Would you please repeat the data that follows, exactly as it reads?

━━━━━ SUPPLIED MATERIAL ━━━━━

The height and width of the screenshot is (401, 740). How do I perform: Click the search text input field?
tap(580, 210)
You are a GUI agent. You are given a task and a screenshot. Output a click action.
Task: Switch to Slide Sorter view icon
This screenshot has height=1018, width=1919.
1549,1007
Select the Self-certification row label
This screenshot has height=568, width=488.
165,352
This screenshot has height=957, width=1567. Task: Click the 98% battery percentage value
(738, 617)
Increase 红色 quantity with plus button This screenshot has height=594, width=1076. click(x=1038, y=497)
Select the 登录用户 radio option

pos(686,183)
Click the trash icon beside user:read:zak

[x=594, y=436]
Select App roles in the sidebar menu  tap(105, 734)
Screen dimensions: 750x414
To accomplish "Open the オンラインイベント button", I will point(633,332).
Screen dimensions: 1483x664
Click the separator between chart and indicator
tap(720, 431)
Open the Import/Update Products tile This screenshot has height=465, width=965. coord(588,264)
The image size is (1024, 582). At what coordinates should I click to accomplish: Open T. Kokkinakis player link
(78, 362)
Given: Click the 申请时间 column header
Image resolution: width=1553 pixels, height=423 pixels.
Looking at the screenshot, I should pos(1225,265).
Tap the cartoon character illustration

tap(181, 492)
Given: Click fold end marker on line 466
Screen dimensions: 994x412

━━━━━

> _RESULT OF THIS EXERCISE_
The height and width of the screenshot is (401, 740). How do I perform: Click the search text input field?
tap(580, 210)
You are a GUI agent. You are given a task and a screenshot. Output a click action.
Task: Switch to Slide Sorter view icon
This screenshot has height=1018, width=1919.
1549,1007
Select the Self-certification row label
This screenshot has height=568, width=488.
165,352
This screenshot has height=957, width=1567. Task: Click the 98% battery percentage value
(738, 617)
Increase 红色 quantity with plus button This screenshot has height=594, width=1076. click(x=1038, y=497)
Select the 登录用户 radio option

pos(686,183)
Click the trash icon beside user:read:zak

[x=594, y=436]
Select App roles in the sidebar menu  tap(105, 734)
Screen dimensions: 750x414
To accomplish "Open the オンラインイベント button", I will point(633,332).
Screen dimensions: 1483x664
Click the separator between chart and indicator
tap(720, 431)
Open the Import/Update Products tile This screenshot has height=465, width=965. coord(588,264)
The image size is (1024, 582). At what coordinates should I click to accomplish: Open T. Kokkinakis player link
(78, 362)
Given: Click the 申请时间 column header
Image resolution: width=1553 pixels, height=423 pixels.
Looking at the screenshot, I should pos(1225,265).
Tap the cartoon character illustration

tap(181, 492)
Given: Click fold end marker on line 466
Screen dimensions: 994x412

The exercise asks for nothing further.